[Data excerpts]
##########

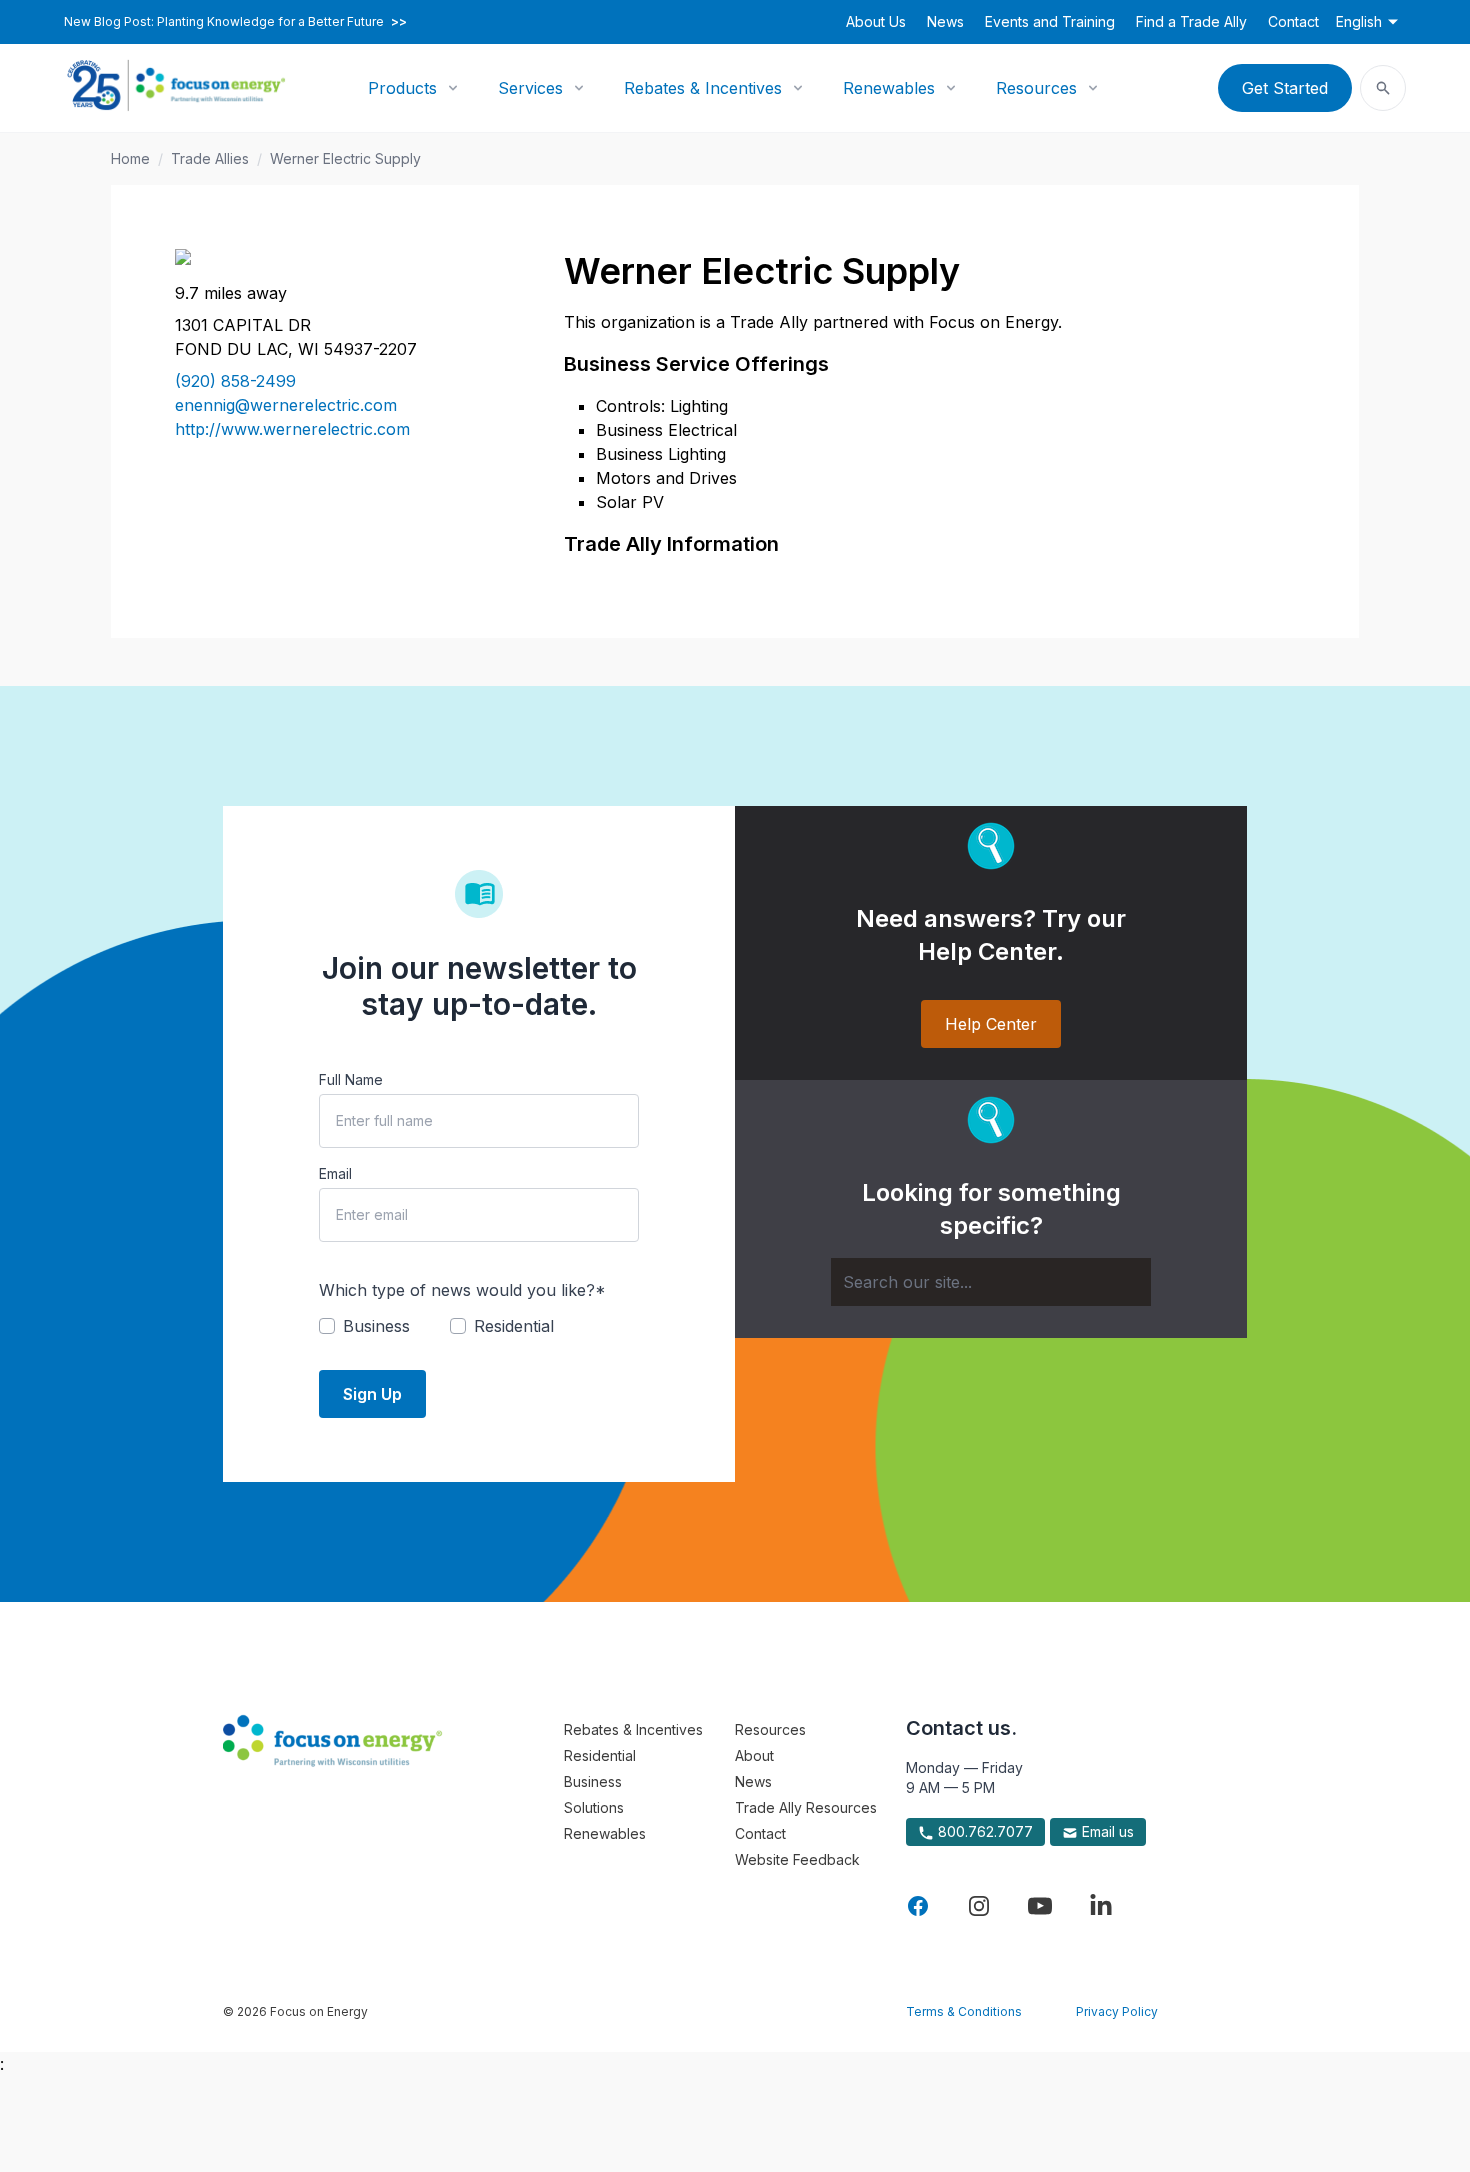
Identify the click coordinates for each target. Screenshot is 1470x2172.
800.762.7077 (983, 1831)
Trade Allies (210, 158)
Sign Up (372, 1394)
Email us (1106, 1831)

##########

§ **Task requirements**
Print the records above exactly, minus pictures.

§ **Task answer**
Identify the click coordinates for each target. Screenshot is 1470x2172.
800.762.7077 (983, 1831)
Trade Allies (210, 158)
Sign Up (372, 1394)
Email us (1106, 1831)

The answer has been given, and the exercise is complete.